Training proceeds in two stages. In the first stage, a conventional One‑vs‑All classifier is trained while simultaneously optimizing the Siamese network with the contrastive objective. In the second stage, the label centroids are refined and the label embeddings are fine‑tuned, completing the transfer of knowledge from frequent to infrequent labels.

The experimental evaluation is comprehensive. The authors benchmark LEVER on several public XC datasets—including Delicious, Amazon‑670K, Wiki‑500K, and Eur‑Lex—comparing against state‑of‑the‑art methods such as Parabel, DiSMEC, and XML‑C. Across all datasets, LEVER achieves an average improvement of 8.4 % in Macro‑F1, with the most pronounced gains (up to 15.2 % absolute) on labels that appear 1–5 times in the training set. To test the method in a more realistic multi‑intent scenario, the authors also release two newly constructed multi‑intent datasets containing roughly 200 k labels and multiple intents per instance. On these datasets, LEVER improves Precision@5 by 9.1 % and Recall@5 by 10.3 % relative to the strongest baselines.

Ablation studies reveal that the contrastive loss contributes the majority of the performance boost by tightening intra‑label clusters, while the label‑transfer step adds a further 2–3 % gain by reducing variance in the rare‑label probability estimates. The authors also analyze computational overhead: LEVER incurs roughly a 30 % increase in training time and memory usage compared with a vanilla One‑vs‑All model, due to the additional Siamese forward passes and centroid storage.

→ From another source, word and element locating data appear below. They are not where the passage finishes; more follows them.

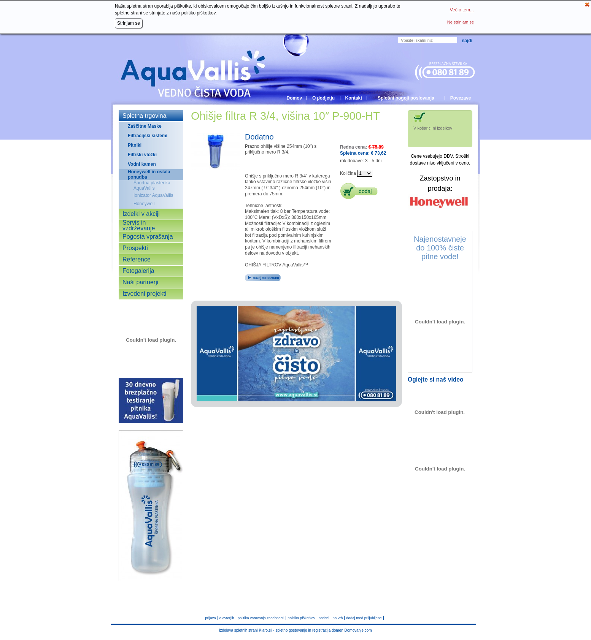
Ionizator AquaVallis (153, 195)
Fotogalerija (138, 271)
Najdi (467, 40)
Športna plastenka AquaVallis (151, 185)
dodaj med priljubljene (363, 618)
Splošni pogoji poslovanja (406, 98)
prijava (210, 618)
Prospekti (135, 248)
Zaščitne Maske (145, 126)
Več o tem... (462, 10)
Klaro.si (265, 630)
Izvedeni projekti (144, 293)
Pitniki (134, 145)
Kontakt (353, 98)
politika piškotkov (301, 618)
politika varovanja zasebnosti (261, 618)
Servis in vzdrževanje (138, 225)
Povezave (460, 98)
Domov (294, 98)
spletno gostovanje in (293, 630)
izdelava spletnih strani (238, 630)
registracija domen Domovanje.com (342, 630)
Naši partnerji (140, 282)
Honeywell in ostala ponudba (149, 174)
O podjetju (323, 98)
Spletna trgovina (144, 116)
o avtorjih (226, 618)
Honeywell (143, 203)
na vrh (338, 618)
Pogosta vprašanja (147, 236)
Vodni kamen (142, 164)
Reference (136, 259)
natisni (324, 618)
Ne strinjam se (460, 22)
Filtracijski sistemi (147, 135)
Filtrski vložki (142, 154)
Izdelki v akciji (141, 214)
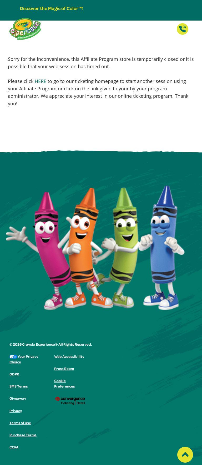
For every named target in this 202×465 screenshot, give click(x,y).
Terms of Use (20, 423)
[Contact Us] (182, 33)
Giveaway (17, 399)
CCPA (13, 447)
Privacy (15, 411)
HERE (40, 81)
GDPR (14, 374)
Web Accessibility (69, 357)
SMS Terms (18, 387)
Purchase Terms (23, 435)
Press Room (64, 369)
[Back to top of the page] (185, 453)
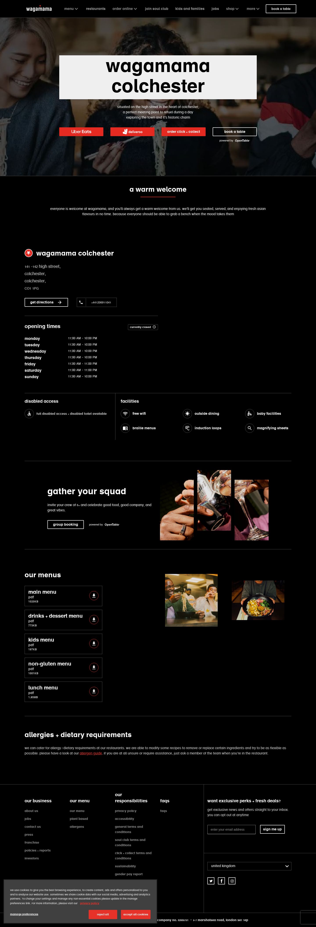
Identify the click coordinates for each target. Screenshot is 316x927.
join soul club (156, 9)
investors (32, 858)
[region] (80, 901)
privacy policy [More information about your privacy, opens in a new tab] (89, 903)
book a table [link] (281, 9)
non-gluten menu (63, 667)
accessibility (124, 819)
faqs (163, 811)
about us (31, 811)
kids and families (190, 9)
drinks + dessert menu (63, 620)
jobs (215, 9)
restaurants (96, 9)
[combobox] (249, 866)
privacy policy (125, 811)
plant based (79, 819)
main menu (63, 596)
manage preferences (24, 914)
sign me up (272, 829)
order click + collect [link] (183, 132)
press (29, 834)
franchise (32, 842)
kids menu (63, 644)
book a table (234, 132)
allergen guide (91, 753)
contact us (33, 826)
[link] (81, 131)
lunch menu (63, 691)
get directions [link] (46, 302)
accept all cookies (135, 914)
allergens (77, 826)
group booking (65, 524)
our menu (77, 811)
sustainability (125, 866)
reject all (103, 914)
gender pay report (129, 874)
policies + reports (38, 850)
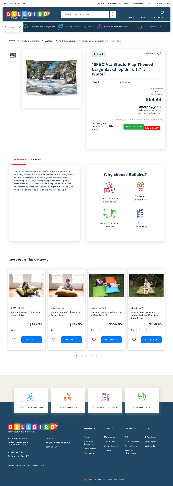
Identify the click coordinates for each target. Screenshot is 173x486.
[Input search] (85, 14)
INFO (150, 107)
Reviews (36, 160)
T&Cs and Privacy (133, 442)
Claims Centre (111, 446)
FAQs (150, 4)
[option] (27, 310)
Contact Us (109, 442)
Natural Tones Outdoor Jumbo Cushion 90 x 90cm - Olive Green (145, 315)
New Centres (90, 449)
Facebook (150, 437)
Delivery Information (130, 452)
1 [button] (76, 355)
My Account (110, 437)
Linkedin (150, 446)
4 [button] (91, 355)
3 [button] (86, 355)
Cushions (49, 41)
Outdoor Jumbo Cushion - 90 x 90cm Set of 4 (106, 313)
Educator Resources (118, 4)
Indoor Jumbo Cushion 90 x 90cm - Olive (25, 313)
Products (13, 27)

The paper does not shy away from limitations. Scaling to millions of labels would strain the centroid storage and the pairwise contrastive computation, and the reliance on pre‑trained label embeddings may require domain‑specific fine‑tuning for specialized vocabularies. The authors suggest future work on efficient label sampling, memory‑compressed centroid representations, and dynamic clustering of label centroids to address these concerns.

In summary, LEVER presents a principled approach to reducing label distribution variability in extreme classification. By integrating Siamese‑style contrastive learning with a label‑transfer mechanism, it substantially improves the accuracy of infrequent labels without sacrificing performance on frequent ones. The method is broadly applicable to any domain where the label space is massive and skewed, such as recommendation systems, ad targeting, large‑scale tagging, and biomedical annotation, and it sets a new benchmark for handling rare categories in XC.